まさか、と言おうとする前にローガンがぱっと表情を明るくした。
「本当か!? こんなところに救いの神がいるとは!!」
「えっ!? あ……いえ、でも、あの、自分で言うのもお恥ずかしいのですが、我が家は地方のしがない商家で、王都で開かれる、素敵な夜会を彩るような飾り布をご用意できるかどうかは――……」
しどろもどろに言い募る。
「いや、元の布を準備できるだけで十分だと思う――とはいえ、夜会の準備が本格的に始まるのがもう少し先でね。もちろんそれまでに家の者も心当たりをあたるだろうし――だが、もし必要だと思ったら、また相談させてくれないか」
困ったエメリアは助けを求めるようにオスカーを見上げる。彼が頷いたので、エメリアもためらいがちではあるが、承諾することにした。話を聞くだけなら、確かにできそうだ。

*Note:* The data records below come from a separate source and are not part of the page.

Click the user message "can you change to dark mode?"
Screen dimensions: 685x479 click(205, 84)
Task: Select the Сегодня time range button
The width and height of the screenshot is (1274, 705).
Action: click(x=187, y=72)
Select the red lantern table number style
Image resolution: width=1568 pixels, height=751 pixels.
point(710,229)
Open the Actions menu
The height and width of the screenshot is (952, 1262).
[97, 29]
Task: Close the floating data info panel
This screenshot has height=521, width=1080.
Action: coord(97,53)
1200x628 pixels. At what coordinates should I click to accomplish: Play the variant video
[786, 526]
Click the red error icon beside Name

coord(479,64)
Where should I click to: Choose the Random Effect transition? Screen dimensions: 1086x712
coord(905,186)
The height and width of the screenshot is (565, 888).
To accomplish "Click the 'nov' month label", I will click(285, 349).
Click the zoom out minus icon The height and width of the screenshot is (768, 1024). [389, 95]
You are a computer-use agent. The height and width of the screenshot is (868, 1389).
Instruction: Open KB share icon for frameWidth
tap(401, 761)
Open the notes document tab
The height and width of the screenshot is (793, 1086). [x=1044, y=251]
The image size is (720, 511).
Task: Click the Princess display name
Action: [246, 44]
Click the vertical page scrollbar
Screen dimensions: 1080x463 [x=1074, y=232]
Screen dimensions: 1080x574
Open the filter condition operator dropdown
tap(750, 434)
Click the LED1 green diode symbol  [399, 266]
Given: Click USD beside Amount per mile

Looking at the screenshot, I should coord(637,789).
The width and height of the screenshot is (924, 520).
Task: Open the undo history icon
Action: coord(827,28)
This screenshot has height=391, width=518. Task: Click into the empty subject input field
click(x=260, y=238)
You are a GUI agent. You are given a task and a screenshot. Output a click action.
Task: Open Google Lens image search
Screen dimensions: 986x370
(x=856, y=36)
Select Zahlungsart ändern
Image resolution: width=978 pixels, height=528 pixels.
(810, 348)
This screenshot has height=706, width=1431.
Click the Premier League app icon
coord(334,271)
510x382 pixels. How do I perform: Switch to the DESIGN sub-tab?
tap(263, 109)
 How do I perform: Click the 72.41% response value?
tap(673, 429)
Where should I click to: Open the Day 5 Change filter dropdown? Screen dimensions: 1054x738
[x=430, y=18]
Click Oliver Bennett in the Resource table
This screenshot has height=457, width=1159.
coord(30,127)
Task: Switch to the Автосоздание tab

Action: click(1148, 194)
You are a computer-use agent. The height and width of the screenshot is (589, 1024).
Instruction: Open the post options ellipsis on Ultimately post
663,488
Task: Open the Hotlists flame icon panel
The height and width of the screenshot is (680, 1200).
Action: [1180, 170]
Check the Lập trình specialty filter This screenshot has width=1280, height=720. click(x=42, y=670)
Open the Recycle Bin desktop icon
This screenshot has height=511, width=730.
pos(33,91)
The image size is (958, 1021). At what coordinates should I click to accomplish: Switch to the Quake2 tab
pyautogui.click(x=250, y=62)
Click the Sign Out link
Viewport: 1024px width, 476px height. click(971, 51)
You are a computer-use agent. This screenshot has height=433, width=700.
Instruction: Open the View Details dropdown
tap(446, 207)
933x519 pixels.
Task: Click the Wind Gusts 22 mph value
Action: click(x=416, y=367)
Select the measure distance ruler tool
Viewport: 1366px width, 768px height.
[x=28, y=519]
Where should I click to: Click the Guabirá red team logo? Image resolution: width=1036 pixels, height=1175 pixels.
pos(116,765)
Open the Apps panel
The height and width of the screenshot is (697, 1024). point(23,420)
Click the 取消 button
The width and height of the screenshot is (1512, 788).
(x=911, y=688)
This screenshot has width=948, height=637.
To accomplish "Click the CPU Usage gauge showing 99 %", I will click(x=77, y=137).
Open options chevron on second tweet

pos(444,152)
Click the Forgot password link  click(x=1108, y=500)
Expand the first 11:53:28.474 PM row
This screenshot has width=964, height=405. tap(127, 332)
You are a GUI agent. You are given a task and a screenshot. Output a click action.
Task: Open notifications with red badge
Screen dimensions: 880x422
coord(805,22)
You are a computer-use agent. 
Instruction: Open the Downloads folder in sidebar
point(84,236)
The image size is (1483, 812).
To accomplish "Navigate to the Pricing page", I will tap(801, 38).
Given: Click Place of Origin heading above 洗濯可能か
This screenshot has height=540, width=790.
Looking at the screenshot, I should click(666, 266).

「ご相談、だけなら……でもご希望にお応え出来かねることもありますので、それだけはご了承ください」
「もちろん。ああ、助かるよ。じゃあ呼び止めてすまなかった。またな!」
ローガンは爽やかにそう言うと、踵を返して去っていった。
「やっと邪魔者がいなくなった。さ、帰ろう、エメリア」
やれやれと言いながらも、オスカーが鞄を持っていない方の手をエメリアに差し出した。
これは――。
彼女が迷ったのは一瞬だった。
エメリアはゆっくりと自分の手を差し出し、オスカーの手をぎゅっと握る。途端にオスカーの表情が明るくなって、頬に赤みが差す。
「ありがとう、エメリア!」
「ひ、人がいたら放しますからねっ」
照れ交じりにそう言ってみる。
「ああ。誰もいないことを願うよ」
明るいオスカーの声に胸がきゅっとした。
☆☆☆
その夜、ベッドに入ったエメリアは、オスカーとの会話を反芻していた。
「オスカー」という一人の人間を見てくれ、と言ってくれた彼のことを。
(……、やっぱり私……オスカー様に憧れて……王都セントラル騎士団を目指して、よかったな)
うまく言葉には出来ないけれど、確かに何かがエメリアの中で大きく変わろうとしていた。